Bütün seminerler İngilizce yapılmaktadır ve Sabancı Üniversitesi'ndeki bütün lisans ve lisanüstü öğrencilere ve çalışanlara açıktır.  

Sınırların Ötesinde Nasıl Birlikte Yaşarız?

Mühendislik ve Doğa Bilimleri Fakültesi Endüstri Mühendisliği Programı öğrencilerimizden Aleyna Güven, Almanya’da bir Sevgi Evi’ndeki stajı sırasında “Gençlik Köprüsü” dahilinde Toplumsal Duyarlılık Projeleri’nin de (TDP/CIP) desteğiyle bir proje gerçekleştirdi. Proje kapsamında Almanya’dan 7 üniversite öğrencisinin katılımı ile Sabancı Üniversitesi’nde 27 Ocak–3 Şubat 2019 tarihleri "Sınırların Ötesinde Nasıl Birlikte Yaşarız?" temalı çeşitli atölyeler düzenlendi.

"Sınırların Ötesinde Nasıl Birlikte Yaşarız?" ve “Gençlik Köprüsü” projelerini Aleyna’ya sorduk:

Aleyna Guven, Sabanci Universitesi Ogrencisi

Aleyna Güven

Öncelikle kısaca kendinden bahseder misin Aleyna?
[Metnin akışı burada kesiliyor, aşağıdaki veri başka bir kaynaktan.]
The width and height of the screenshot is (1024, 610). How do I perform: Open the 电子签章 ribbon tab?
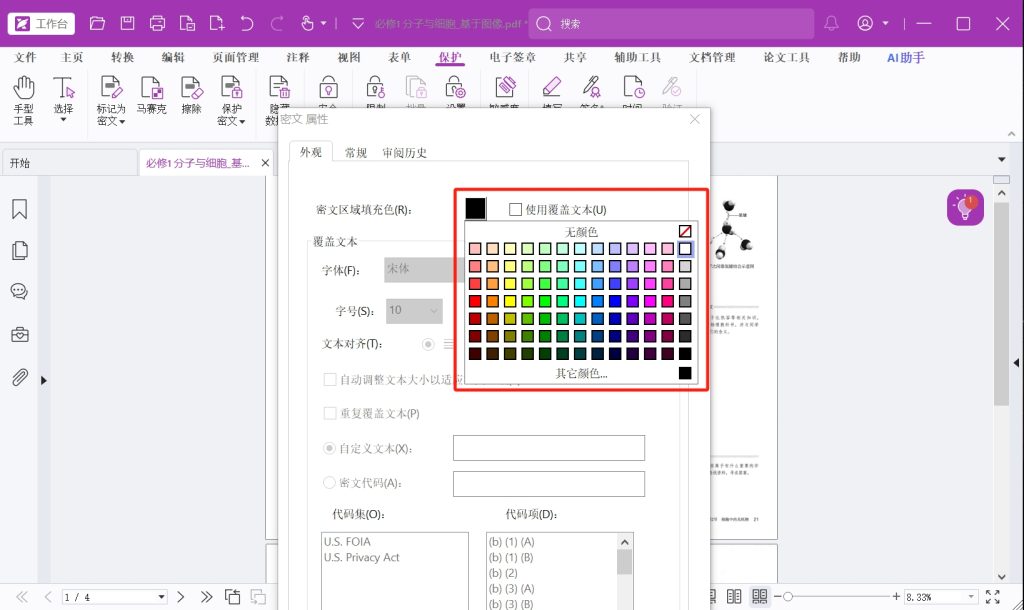(513, 58)
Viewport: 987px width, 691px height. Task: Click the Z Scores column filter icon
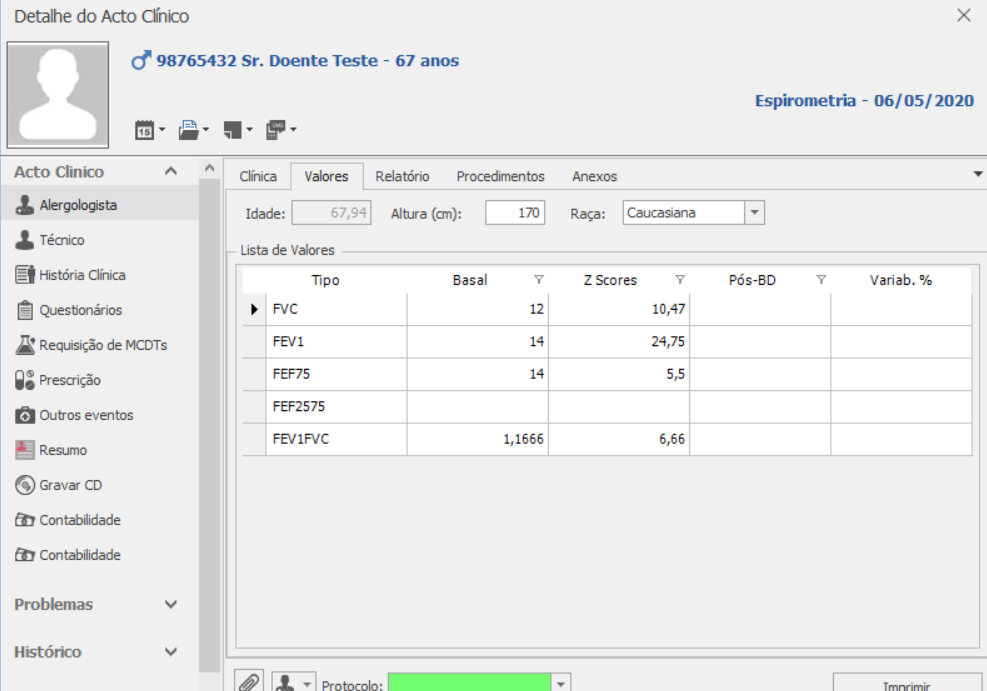(x=680, y=280)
Endüstri Mühendisliği üçüncü sınıftayım. Sosyal sorumluluk projelerine duyduğum ilgi bu okulda CIP ile tanışmamla başladı. CIP projemi tamamladıktan sonra bu konularda yurtdışında da çalışmak istedim. Farklı ülkelerde bu kurumlar nasıl çalışıyor ne tür yollar izliyorlar merak ettim. Sonrasında Almanya’daki bir sevgi evine mail attım. Gönüllü çalışmak istediğimi belirttim. Onlar da kabul ettiler. Bu şekilde Almanya’ya gittim 2,5 ay sevgi evinde çalıştım. Orada çalışırken kendilerinin Güney Afrika ile yaptıkları karşılıklı bir gönüllülük projesi olduğunu öğrendim. Almanya’daki sevgi evinde çalışan bir öğrenci bir yıl gönüllü olarak Afrika’ya gidiyor aynı şekilde Afrika’dan bir öğrenci gönüllü çalışmak için Almanya’ya geliyor. Ben de bunu Sabancı’yla da yapabileceğimizi söyledim. Onlar da bu fikre çok sıcak baktılar. Sonrasında CIP ile iletişime geçtim ve CIP’nin desteğiyle bu projeyi hayata geçirdik.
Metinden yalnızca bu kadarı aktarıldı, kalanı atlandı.